TALLAHASSEE Florida legislative staffers are in the process of redrawing the state's congressional district map, a task assigned by Republican leaders in advance of a redistricting special session that begins August 10.
The mapmaking is being conducted in private, roiling reformers who are already warning that the latest round of the redistricting process may not withstand judicial scrutiny.
"The staff, presumably, is drawing the base maps, but at whose instruction? We think they could we know they could do this completely in the open," said Peter Butzin of Common Cause Florida. "I mean, they could go on the Internet and actually show how the maps are being drawn in real time mode, and we're disappointed that isn't happening."

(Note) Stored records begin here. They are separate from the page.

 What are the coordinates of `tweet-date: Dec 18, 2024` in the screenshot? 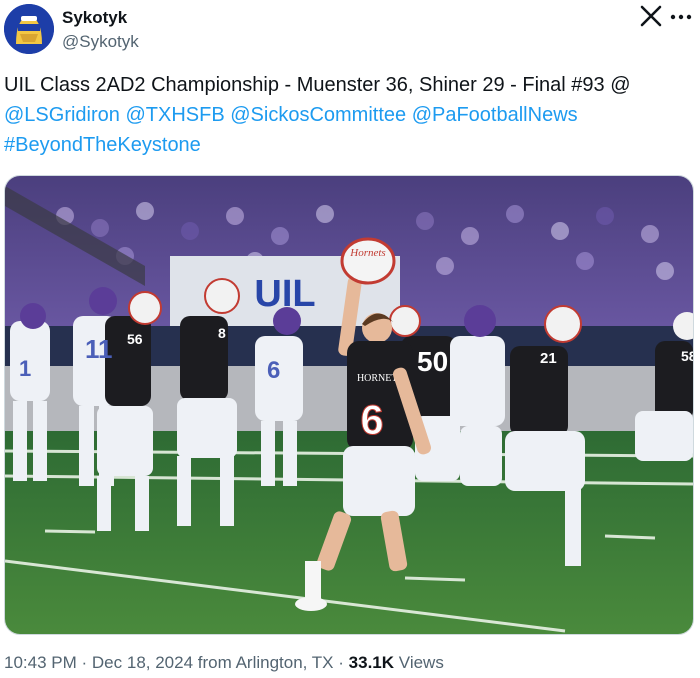 It's located at (142, 662).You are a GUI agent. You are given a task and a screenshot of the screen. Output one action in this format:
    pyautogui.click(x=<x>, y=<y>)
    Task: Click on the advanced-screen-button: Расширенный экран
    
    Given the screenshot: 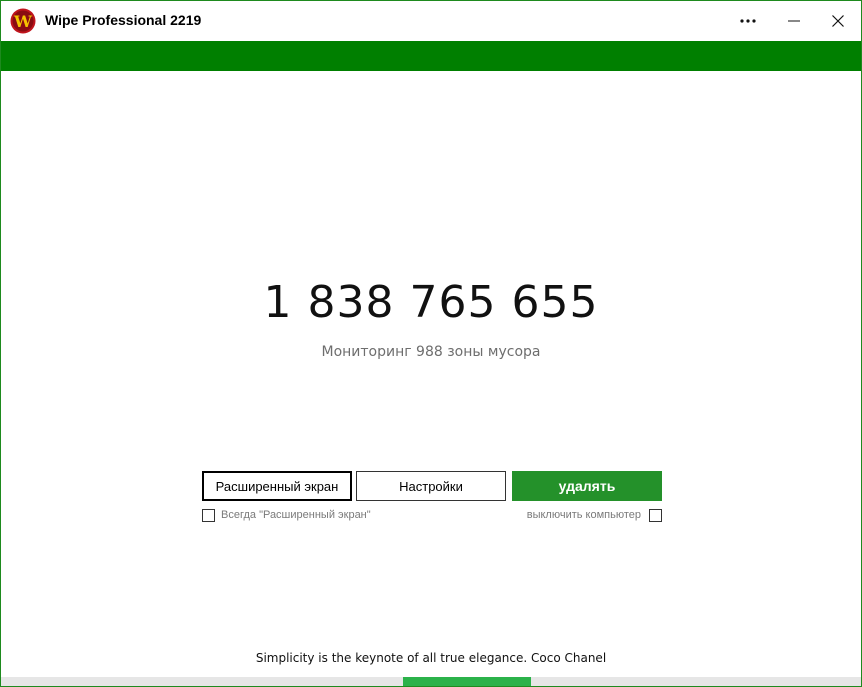 What is the action you would take?
    pyautogui.click(x=277, y=486)
    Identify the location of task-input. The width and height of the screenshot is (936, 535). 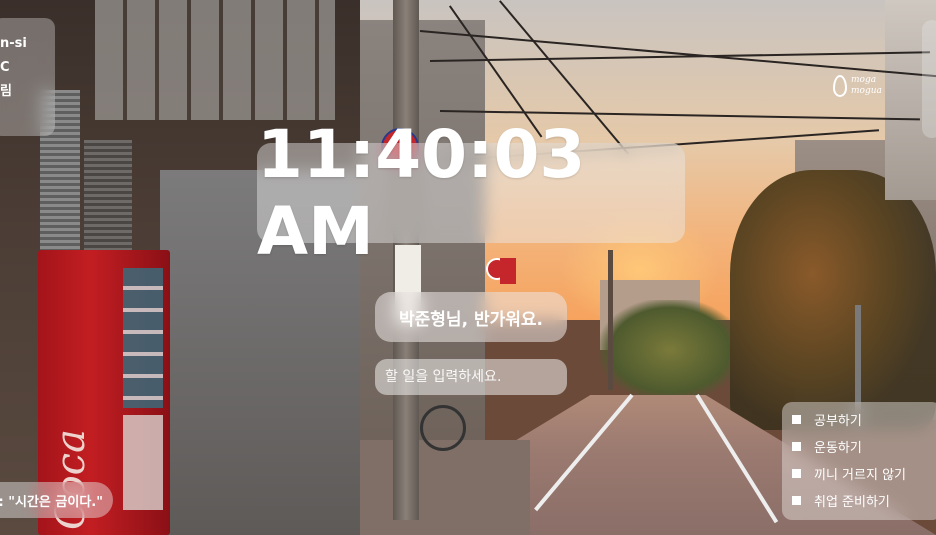
(471, 377). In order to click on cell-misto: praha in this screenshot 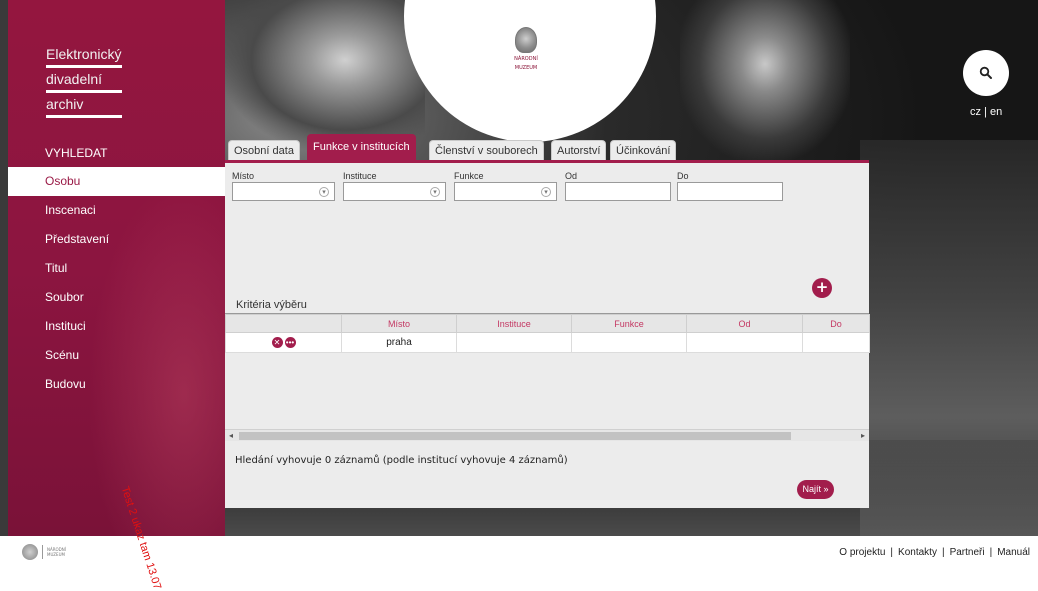, I will do `click(399, 342)`. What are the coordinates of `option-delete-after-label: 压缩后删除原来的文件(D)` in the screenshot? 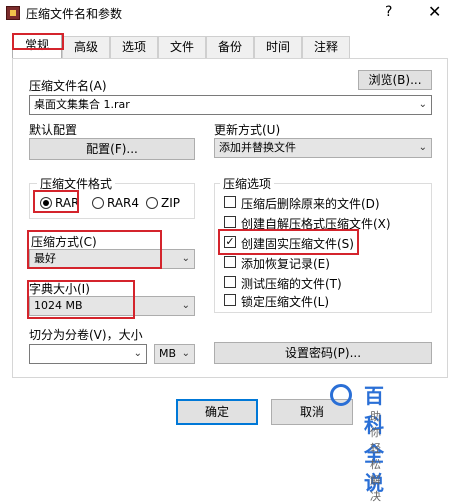 It's located at (310, 204).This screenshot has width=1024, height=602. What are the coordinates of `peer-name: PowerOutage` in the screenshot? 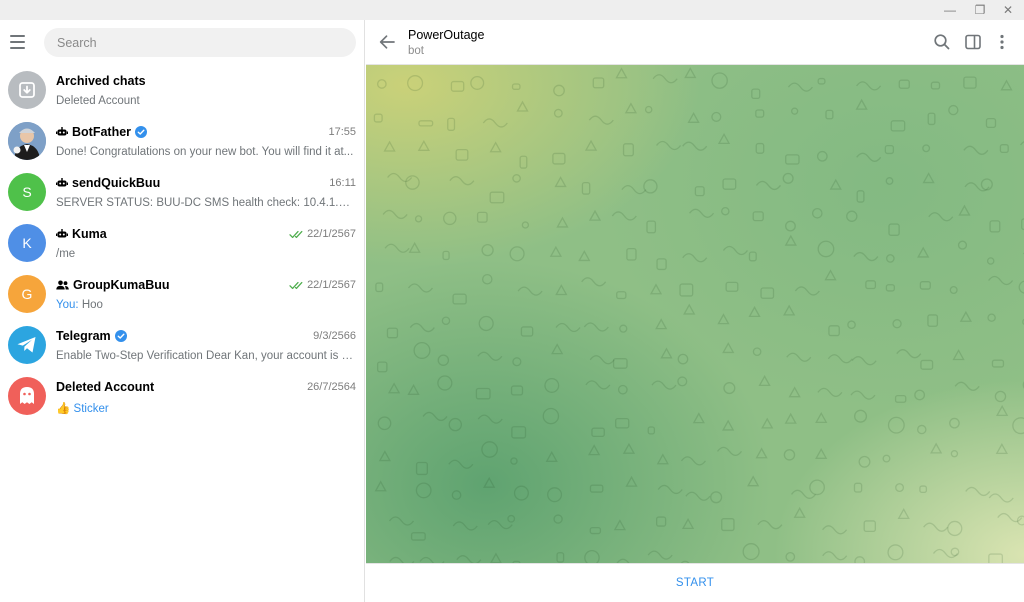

A coalition of groups including Common Cause successfully sued to invalidate the Republican-controlled Legislature's initial and re-tooled congressional maps, with the Florida Supreme Court ruling the maps were illegally drawn to benefit the GOP.
The court has ordered the Legislature to produce a third map, which is the subject of the special session.
Legislative leaders, however, contend the "base" map being prepared by staffers is simply a rough draft that rank and file lawmakers will have an opportunity to change during the eleven day session.
While Republicans could have a lot to lose in the redistricting process — namely seats in Congress — the party's top brass in Tallahassee say they have nothing to hide.
"The process we went through was, we didn't — there was no gamesmanship or, you know, playing 'let's hide the ball,'" Rep. Richard Corcoran (R-Lutz) said during a House debate on the second manifestation of the congressional map.